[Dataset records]
__________________________________________________

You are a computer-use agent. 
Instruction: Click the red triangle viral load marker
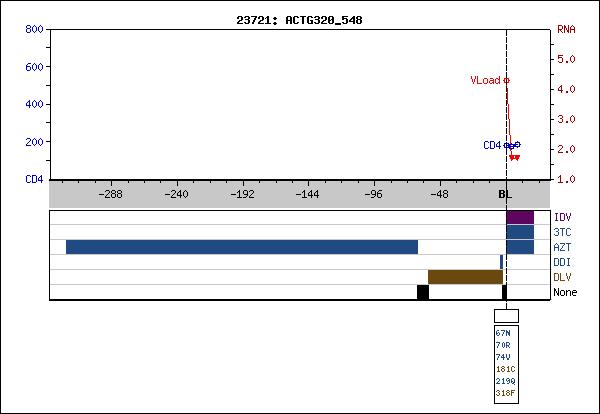click(x=513, y=157)
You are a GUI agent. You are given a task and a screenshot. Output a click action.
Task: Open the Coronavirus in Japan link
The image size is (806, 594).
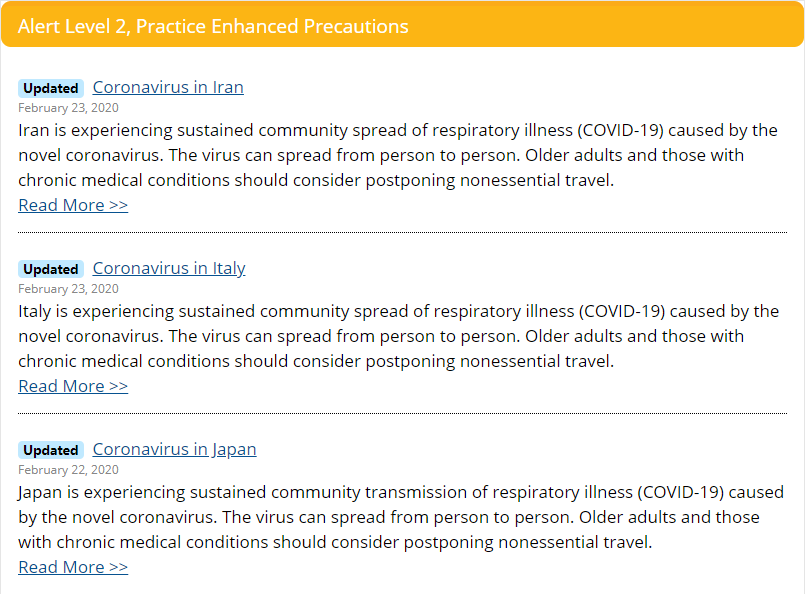pos(174,449)
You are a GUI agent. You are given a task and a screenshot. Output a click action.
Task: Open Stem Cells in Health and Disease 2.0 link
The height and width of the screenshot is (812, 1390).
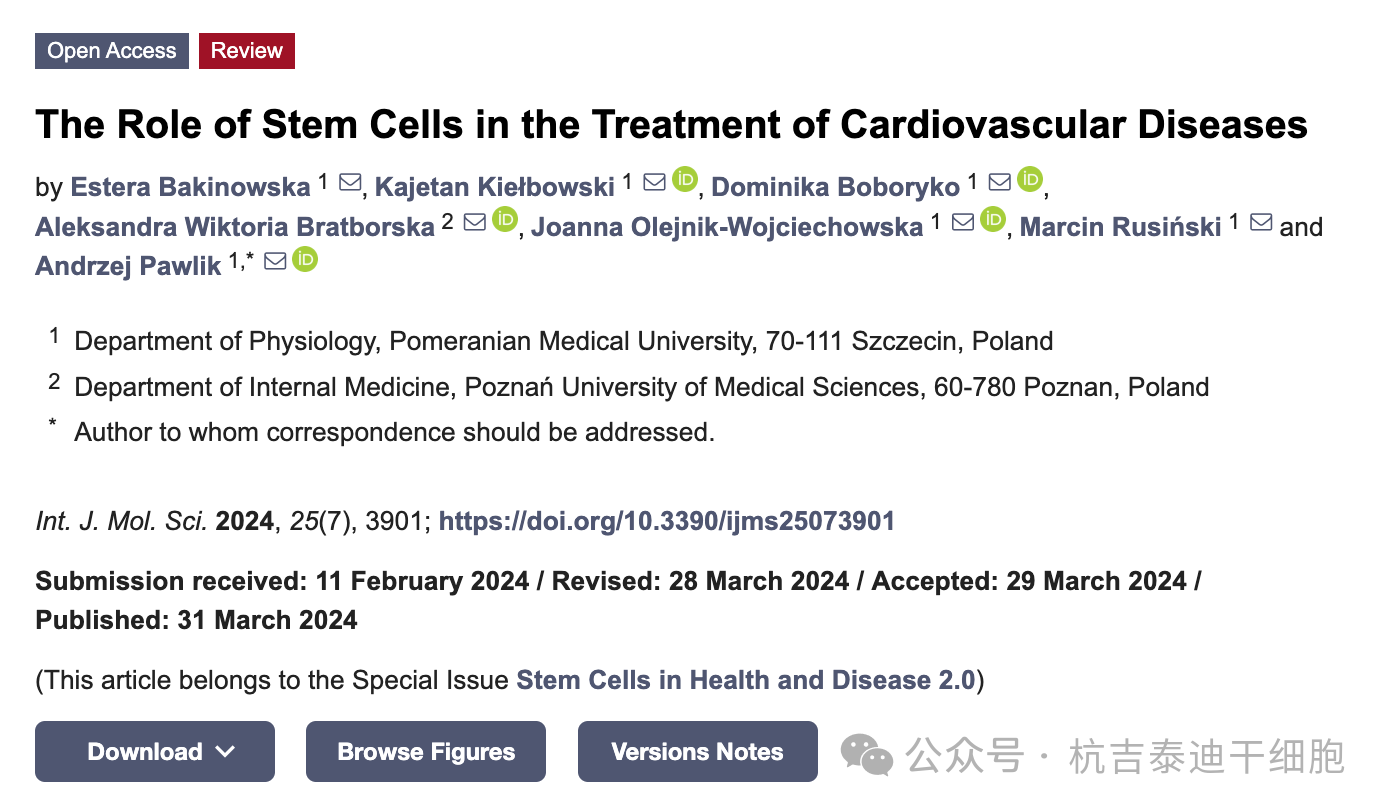point(745,681)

__________________________________________________

▶ **Your objective**:
Repeat the data word for word. Skip the pictures.

▶ **Solution to the exercise**:
You are a computer-use agent. 
Instruction: Click the red triangle viral load marker
click(x=513, y=157)
You are a GUI agent. You are given a task and a screenshot. Output a click action.
Task: Open the Coronavirus in Japan link
The image size is (806, 594).
pos(174,449)
You are a GUI agent. You are given a task and a screenshot. Output a click action.
Task: Open Stem Cells in Health and Disease 2.0 link
The height and width of the screenshot is (812, 1390).
point(745,681)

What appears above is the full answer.